Abstract

Background-The incidence of pulmonary arterial hypertension secondary to the use of indirect serotinergic agonists such as aminorex and dexfenfluramine led to the "serotonin hypothesis" of pulmonary arterial hypertension; however, the role of serotonin in dexfenfluramine-induced pulmonary arterial hypertension remains controversial. Here, we used novel transgenic mice lacking peripheral serotonin (deficient in tryptophan hydroxylase-1; Tph1(-/-) mice) or overexpressing the gene for the human serotonin transporter (SERT; SERT+ mice) to investigate this further.

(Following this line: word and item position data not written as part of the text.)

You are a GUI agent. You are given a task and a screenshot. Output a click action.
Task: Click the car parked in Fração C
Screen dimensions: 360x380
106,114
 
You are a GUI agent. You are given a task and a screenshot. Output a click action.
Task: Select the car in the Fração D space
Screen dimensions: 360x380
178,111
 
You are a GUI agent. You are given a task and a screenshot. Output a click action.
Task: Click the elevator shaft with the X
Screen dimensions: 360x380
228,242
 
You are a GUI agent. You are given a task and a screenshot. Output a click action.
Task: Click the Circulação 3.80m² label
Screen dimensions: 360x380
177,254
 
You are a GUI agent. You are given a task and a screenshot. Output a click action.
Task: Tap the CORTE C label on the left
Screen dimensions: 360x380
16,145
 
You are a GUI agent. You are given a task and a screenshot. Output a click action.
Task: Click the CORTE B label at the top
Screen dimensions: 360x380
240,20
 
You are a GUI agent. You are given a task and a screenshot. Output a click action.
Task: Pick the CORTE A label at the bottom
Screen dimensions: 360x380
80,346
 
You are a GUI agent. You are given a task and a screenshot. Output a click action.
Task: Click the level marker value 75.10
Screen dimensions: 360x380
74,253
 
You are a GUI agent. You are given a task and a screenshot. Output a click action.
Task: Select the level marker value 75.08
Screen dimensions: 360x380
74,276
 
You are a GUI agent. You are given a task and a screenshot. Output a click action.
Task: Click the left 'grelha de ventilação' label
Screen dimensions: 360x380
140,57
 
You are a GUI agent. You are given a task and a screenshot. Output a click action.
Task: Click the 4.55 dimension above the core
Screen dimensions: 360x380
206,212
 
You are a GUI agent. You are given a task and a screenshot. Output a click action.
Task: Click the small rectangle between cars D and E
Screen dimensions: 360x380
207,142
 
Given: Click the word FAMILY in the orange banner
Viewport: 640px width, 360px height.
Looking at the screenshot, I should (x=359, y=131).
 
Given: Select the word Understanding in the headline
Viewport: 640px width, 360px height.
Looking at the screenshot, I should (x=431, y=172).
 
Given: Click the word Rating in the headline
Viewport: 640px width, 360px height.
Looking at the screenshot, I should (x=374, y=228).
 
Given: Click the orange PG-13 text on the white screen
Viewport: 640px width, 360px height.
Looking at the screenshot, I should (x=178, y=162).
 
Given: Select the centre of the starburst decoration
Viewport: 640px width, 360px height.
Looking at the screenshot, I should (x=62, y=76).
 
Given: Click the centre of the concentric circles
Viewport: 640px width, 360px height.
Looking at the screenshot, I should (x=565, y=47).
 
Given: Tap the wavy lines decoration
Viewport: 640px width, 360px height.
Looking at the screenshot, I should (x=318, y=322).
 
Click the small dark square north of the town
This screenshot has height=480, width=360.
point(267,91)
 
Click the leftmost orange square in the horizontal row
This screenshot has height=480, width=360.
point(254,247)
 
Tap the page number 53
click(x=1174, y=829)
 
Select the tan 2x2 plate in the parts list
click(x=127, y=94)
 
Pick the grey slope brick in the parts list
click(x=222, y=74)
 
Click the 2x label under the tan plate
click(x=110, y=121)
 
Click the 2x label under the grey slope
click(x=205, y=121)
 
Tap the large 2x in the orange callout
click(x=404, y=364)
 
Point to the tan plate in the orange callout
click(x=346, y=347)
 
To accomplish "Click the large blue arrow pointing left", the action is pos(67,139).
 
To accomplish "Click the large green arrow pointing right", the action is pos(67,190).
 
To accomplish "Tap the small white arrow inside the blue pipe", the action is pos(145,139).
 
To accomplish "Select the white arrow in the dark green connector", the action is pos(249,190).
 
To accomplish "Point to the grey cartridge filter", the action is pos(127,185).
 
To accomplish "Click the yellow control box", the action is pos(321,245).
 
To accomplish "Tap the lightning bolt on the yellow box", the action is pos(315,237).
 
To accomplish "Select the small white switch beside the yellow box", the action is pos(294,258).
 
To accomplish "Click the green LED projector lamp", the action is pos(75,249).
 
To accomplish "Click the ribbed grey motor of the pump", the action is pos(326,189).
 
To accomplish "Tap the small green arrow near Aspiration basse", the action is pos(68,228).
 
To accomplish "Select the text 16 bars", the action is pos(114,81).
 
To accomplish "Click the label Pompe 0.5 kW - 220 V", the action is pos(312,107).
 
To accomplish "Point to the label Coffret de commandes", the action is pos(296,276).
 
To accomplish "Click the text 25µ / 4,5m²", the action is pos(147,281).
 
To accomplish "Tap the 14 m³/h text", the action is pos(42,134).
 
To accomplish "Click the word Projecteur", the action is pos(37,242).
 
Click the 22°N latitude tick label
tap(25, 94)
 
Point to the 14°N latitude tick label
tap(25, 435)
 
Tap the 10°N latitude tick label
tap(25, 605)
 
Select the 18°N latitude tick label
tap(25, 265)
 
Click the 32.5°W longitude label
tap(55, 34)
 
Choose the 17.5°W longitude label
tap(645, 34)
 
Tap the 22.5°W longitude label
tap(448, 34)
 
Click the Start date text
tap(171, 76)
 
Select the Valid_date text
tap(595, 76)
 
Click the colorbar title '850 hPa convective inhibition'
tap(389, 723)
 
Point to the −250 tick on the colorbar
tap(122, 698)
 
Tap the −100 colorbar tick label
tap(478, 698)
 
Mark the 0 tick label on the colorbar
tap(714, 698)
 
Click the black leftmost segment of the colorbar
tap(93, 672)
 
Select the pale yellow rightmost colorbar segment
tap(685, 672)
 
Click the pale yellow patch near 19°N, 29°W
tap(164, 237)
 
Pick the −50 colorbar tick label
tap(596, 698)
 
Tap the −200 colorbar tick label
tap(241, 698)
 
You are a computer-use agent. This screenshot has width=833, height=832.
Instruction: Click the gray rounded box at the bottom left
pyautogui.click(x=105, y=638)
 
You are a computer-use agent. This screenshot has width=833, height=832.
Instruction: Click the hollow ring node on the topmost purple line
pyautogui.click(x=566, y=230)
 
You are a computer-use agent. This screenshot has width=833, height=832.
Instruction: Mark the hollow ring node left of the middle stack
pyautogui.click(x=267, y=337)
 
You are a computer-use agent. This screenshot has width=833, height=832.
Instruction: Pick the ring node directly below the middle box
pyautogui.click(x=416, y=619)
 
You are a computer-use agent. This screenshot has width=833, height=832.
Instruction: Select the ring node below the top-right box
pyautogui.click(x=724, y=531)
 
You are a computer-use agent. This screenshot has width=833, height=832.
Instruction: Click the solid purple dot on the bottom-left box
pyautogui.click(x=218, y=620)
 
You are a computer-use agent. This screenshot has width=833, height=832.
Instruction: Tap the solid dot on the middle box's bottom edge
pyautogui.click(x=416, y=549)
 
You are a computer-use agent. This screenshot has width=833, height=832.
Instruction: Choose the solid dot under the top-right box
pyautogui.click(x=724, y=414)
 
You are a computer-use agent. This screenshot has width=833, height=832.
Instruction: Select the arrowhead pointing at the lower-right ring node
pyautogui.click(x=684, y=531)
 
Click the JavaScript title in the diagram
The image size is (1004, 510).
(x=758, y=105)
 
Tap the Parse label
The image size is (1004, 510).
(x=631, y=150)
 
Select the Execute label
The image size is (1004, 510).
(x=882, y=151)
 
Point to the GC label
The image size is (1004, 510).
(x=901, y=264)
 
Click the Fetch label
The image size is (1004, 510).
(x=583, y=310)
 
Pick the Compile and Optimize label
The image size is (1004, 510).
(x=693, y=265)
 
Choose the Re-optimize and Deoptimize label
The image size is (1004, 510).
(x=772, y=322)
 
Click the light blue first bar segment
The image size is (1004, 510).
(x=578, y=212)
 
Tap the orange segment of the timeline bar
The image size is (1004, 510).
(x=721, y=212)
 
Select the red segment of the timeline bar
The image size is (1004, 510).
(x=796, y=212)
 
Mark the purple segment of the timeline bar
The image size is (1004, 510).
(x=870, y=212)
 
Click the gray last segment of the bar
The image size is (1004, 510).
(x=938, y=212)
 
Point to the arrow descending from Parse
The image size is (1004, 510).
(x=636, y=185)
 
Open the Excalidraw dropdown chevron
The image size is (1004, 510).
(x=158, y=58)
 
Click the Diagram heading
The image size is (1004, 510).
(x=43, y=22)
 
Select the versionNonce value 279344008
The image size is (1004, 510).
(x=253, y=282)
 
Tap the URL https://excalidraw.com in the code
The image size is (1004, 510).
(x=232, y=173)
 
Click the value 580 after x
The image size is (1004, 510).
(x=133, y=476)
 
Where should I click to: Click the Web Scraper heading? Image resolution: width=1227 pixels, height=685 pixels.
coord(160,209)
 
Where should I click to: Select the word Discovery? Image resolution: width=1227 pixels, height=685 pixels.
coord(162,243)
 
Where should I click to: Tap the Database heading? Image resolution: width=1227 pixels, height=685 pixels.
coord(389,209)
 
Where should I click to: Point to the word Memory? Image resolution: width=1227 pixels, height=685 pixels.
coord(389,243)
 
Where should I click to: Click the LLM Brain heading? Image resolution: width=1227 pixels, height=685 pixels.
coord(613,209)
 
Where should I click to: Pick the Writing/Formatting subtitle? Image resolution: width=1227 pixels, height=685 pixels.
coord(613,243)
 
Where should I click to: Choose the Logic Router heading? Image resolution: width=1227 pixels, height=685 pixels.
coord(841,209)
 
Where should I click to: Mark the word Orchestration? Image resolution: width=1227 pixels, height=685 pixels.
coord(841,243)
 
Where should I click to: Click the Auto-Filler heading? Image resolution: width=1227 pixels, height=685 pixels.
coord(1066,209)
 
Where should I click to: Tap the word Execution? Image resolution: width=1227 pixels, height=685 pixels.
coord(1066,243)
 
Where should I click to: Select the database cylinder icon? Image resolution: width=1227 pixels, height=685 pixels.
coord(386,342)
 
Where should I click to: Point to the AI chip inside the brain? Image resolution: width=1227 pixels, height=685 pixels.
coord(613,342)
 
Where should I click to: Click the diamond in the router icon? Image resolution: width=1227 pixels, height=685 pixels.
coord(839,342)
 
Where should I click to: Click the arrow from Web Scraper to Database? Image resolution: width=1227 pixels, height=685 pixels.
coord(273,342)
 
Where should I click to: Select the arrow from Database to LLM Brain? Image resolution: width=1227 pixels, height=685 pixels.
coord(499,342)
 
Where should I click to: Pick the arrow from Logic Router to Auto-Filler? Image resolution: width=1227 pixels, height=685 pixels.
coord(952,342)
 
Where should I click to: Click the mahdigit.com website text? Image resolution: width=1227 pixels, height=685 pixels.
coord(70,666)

Methods and Results-Dexfenfluramine administration (5 mg . kg(-1) . d(-1) PO for 28 days) increased systolic right ventricular pressure and pulmonary vascular remodeling in wild-type mice but not in Tph1(-/-) mice, which suggests that dexfenfluramine-induced pulmonary arterial hypertension is dependent on serotonin synthesis. Dexfenfluramine was also administered to normoxic SERT+ mice and SERT+ mice exposed to chronic hypoxia. Dexfenfluramine and SERT overexpression had additive effects in increasing pulmonary vascular remodeling; however, in hypoxic SERT+ mice, dexfenfluramine reduced both systolic right ventricular pressure and pulmonary vascular remodeling. Pulmonary arterial fibroblasts from SERT+ mice, but not wild-type mice, proliferated in response to hypoxia. Dexfenfluramine inhibited hypoxia-induced proliferation of pulmonary arterial fibroblasts derived from SERT+ mice in a manner dependent on SERT activity. Dexfenfluramine also inhibited the hypoxia-mediated increase in phosphorylation of p38 mitogen-activated protein kinase in SERT+ pulmonary arterial fibroblasts. Conclusions-The results suggest that peripheral serotonin is critical for the development of dexfenfluramine-induced pulmonary arterial hypertension and that dexfenfluramine and SERT overexpression have additive effects on pulmonary vascular remodeling. We propose that dexfenfluramine can also inhibit hypoxia-induced pulmonary vascular remodeling via SERT activity and inhibition of hypoxia-induced p38 mitogen-activated protein kinase.